O caso é ótimo para ilustrar as questões modernas de propriedade intelectual.

A história, para quem não conhece, é a seguinte:

Uma jovem hoje com 25 anos passou 5 anos se vestindo de Magali para atrair clientela para lojas na Carioca. Um ofício bem comum para jovens esforçados. Hoje ela não faz mais isso (trabalha em uma padaria enquanto continua construindo o sonho de gravar um CD), mas um vídeo dela dançando publicado em novembro de 2010 se viralizou no início de janeiro, segue o vídeo:

A menina tinha disposição!

Depois que foi mostrado no Fantástico quem estava por trás da máscara o Maurício de Sousa fez uma declaração afirmando que viu desrespeito e uso indevido em propaganda, mas não processaria a moça.

Esse é o caso.

A primeira coisa que observamos é que Maurício parece concordar que a lei é exagerada. As milhares de pessoas que ganham (pouco) dinheiro encarnando personagens que não pertencem a nós não representam um desafio aos donos legais (a humanidade deve ser dona legítima de toda cultura) desses personagens.

O jovem que escreve fan-fics, o Saci-Pererê que anima festas infantis ou a contadora de histórias que ganha tostões animando crianças em orfanatos ocupam um espaço que as grandes corporações da cultura desprezam simplesmente porque ali não há dinheiro suficiente para atrair seu interesse. Corporações produzem dinheiro, não importa qual seja a mercadoria.

Só que cultura não pode ser mercadoria.

Mesmo a cultura de consumo como os personagens da turma da Mônica tem um papel importante no desenvolvimento da civilização: é a cultura que livra nossas mentes das amarras do cotidiano e nos ensina a sonhar com o futuro. É a cultura que nos faz humanos.

Estamos diante do dilema de Spock: o bem de todos deve estar acima do bem de poucos.

A sociedade sabe que a cultura deve ser livre e a copia, remixa e desenvolve sem dilemas de consciência. Maurício de Sousa também sabe disso e deixa claro.

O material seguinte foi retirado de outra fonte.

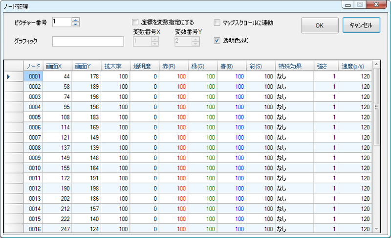This screenshot has height=238, width=391.
Task: Click the 赤(R) column header
Action: [x=174, y=66]
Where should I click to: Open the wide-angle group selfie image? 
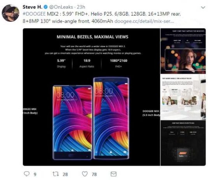(183, 97)
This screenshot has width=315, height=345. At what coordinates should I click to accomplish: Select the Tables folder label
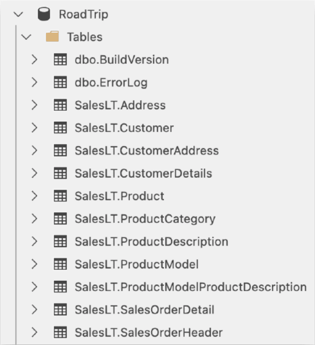(85, 37)
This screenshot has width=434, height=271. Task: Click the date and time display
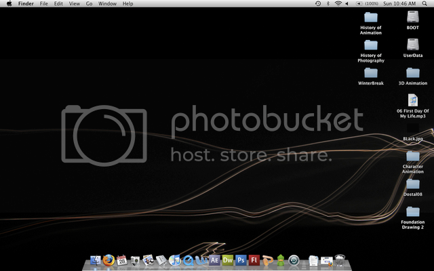401,4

Os assessores que sugeriram ao Maurício condenar a prática não sabem.

No entanto não é preciso saber principalmente porque não era assim. O que vemos é uma mudança de valores na passagem da sociedade de consumo industrial para a de consumo cognitivo (ou memético ou, ainda, cultural).

Trata-se de uma dessas mudanças inexoráveis e esse caso deixa isso claro: os donos legais não gostam de ver seu produto sendo usado, mas entendem que sua reação não seria aceita pelos donos legítimos.

Nesse ponto o defensor da propriedade legal sobre a cultura humana lembra que os criadores devem ser respeitados e remunerados, mas isso só está em risco se o proprietário não perceber que na verdade o uso popular da cultura a enriquece dando-lhe instrumentos para melhorar seus personagens.

É claro que há dois pontos de tensão: quando uma outra grande corporação tenta se apropriar do mesmo “objeto” cultural e quando o uso popular desagrada os princípios de moral do criador (Calvin & Haroldo fazendo propaganda de cigarro por exemplo).

Transições como a que vivemos não são simples, mas tentar deter o que não pode (e não deve) ser detido não é um caminho para a sobrevivência, mas para o esquecimento. Vide o estado de abandono da maravilhosa obra de Monteiro Lobato…

Essa é uma oportunidade que Maurício poderia usar para libertar seus personagens e receber propaganda gratuita em milhares de festas infantis, portas de lojas, creches, escolas, peças infantis que reverteria em uma nova geração de apaixonados pela Turma da Mônica em vez dos (excelentes ao meu ver) animes e mangás.